(Items from a data source)
┄┄┄┄┄┄┄┄┄┄

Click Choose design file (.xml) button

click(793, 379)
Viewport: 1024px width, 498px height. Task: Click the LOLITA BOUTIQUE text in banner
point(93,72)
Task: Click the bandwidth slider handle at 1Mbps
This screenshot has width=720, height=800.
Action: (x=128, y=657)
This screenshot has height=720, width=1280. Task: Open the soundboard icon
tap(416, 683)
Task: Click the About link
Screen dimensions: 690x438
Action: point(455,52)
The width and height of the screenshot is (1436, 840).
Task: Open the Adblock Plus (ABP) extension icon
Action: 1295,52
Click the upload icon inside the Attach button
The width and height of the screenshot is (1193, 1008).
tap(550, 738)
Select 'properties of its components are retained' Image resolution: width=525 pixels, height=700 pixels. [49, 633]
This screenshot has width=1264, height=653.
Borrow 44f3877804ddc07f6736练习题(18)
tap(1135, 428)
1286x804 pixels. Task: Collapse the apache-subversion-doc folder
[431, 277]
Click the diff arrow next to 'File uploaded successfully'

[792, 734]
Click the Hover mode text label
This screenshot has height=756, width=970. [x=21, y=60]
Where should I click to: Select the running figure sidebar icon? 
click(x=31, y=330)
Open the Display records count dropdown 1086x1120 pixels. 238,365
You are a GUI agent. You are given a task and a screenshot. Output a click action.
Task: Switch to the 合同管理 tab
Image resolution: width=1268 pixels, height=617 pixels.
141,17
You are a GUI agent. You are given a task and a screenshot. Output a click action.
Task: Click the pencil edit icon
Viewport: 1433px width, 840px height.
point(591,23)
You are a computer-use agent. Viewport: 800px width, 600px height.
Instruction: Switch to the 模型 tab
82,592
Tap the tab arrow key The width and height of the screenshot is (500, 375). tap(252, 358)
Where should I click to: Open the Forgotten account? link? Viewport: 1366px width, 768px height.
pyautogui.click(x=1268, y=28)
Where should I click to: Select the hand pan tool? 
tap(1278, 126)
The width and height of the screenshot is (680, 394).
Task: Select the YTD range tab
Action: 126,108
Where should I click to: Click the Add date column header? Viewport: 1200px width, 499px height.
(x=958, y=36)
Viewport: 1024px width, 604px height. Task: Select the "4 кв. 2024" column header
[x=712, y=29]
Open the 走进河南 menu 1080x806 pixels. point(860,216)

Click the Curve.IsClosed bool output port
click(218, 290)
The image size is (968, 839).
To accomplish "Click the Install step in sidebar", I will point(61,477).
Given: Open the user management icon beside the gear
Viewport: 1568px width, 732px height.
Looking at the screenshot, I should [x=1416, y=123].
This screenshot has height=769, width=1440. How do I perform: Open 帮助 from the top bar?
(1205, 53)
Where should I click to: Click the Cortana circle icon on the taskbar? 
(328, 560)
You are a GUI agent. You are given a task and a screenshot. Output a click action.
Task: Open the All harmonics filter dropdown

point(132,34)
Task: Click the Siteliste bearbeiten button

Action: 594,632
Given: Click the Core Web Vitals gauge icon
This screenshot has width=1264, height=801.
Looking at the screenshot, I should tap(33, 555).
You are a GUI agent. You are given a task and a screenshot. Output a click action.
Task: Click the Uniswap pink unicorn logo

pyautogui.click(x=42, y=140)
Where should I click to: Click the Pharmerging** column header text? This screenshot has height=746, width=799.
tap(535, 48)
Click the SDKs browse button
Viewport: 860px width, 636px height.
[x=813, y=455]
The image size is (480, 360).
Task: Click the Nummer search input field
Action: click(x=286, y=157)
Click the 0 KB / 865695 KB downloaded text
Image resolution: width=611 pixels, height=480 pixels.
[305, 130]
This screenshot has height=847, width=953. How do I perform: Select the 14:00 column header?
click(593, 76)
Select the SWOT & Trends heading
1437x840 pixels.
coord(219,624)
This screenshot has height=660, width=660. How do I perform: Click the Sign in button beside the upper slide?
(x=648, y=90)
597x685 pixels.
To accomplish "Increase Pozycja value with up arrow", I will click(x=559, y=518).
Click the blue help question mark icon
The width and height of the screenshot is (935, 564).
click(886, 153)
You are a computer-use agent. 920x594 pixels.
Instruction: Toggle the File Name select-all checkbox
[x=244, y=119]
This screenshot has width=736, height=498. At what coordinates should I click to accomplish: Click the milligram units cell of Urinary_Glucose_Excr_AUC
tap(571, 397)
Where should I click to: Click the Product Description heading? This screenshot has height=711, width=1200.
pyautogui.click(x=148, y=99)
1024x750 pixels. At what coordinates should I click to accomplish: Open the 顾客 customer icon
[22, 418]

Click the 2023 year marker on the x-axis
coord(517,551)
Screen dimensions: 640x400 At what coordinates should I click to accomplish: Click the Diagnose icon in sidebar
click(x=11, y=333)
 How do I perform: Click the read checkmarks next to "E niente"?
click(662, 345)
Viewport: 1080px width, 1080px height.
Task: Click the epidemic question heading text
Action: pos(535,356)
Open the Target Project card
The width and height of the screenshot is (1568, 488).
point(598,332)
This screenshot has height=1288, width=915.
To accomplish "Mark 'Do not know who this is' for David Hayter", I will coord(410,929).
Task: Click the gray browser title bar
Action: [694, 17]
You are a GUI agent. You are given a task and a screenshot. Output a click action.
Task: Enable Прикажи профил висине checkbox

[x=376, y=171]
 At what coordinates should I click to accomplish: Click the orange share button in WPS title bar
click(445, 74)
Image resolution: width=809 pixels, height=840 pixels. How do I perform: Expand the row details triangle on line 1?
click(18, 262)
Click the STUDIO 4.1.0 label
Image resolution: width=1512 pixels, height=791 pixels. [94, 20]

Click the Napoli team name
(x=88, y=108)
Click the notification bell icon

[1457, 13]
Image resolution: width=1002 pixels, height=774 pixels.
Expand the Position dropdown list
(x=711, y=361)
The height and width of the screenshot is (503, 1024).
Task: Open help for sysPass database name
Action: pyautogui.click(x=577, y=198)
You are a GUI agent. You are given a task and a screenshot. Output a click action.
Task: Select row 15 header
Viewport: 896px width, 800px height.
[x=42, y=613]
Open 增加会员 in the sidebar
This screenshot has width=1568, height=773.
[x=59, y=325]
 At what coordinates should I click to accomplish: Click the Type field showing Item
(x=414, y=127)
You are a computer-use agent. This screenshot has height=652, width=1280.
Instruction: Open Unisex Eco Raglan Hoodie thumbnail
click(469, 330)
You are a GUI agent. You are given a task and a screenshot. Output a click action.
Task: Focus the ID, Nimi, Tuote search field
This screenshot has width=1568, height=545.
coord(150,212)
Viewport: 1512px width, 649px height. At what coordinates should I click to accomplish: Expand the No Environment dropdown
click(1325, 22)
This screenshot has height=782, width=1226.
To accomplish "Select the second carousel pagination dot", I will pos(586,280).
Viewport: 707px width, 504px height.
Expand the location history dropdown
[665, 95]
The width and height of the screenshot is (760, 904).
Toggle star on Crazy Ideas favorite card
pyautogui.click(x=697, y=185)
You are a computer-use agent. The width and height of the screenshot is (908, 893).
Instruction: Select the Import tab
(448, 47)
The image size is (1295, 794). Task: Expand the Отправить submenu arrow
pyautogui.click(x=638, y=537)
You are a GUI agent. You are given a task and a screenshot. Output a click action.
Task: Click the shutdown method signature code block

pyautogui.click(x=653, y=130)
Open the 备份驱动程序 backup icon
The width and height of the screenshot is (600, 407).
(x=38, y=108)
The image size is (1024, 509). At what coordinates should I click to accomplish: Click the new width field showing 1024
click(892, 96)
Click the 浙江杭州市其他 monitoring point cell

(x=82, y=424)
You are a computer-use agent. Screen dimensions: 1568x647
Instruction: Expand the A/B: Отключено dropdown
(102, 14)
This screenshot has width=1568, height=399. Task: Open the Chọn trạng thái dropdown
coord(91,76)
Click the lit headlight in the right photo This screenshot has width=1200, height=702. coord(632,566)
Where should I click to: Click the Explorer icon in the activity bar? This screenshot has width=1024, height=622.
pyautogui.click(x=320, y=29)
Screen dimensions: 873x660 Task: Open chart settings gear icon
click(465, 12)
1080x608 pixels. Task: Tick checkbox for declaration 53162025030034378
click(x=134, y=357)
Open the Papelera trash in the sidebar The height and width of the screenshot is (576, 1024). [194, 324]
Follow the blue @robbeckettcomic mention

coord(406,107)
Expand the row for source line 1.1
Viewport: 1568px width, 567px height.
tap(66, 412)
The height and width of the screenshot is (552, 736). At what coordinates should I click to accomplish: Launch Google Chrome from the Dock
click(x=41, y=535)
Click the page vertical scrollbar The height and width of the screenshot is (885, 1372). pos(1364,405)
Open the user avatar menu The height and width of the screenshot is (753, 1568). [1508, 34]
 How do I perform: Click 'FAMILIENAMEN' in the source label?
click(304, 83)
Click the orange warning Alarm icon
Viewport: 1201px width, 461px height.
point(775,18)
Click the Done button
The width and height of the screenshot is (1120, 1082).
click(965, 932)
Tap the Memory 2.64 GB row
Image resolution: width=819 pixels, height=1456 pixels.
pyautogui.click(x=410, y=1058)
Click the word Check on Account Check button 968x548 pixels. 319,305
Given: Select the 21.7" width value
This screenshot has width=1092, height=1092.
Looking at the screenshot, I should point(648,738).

┄┄┄┄┄┄┄┄┄┄

* **Exercise details**: Copy nothing beyond the line containing "Click the upload". Transcribe exactly from the first line of the entries down to that line, inclusive.

* **Expected answer**:
Click Choose design file (.xml) button

click(793, 379)
Viewport: 1024px width, 498px height. Task: Click the LOLITA BOUTIQUE text in banner
point(93,72)
Task: Click the bandwidth slider handle at 1Mbps
This screenshot has width=720, height=800.
Action: (x=128, y=657)
This screenshot has height=720, width=1280. Task: Open the soundboard icon
tap(416, 683)
Task: Click the About link
Screen dimensions: 690x438
Action: point(455,52)
The width and height of the screenshot is (1436, 840).
Task: Open the Adblock Plus (ABP) extension icon
Action: 1295,52
Click the upload icon inside the Attach button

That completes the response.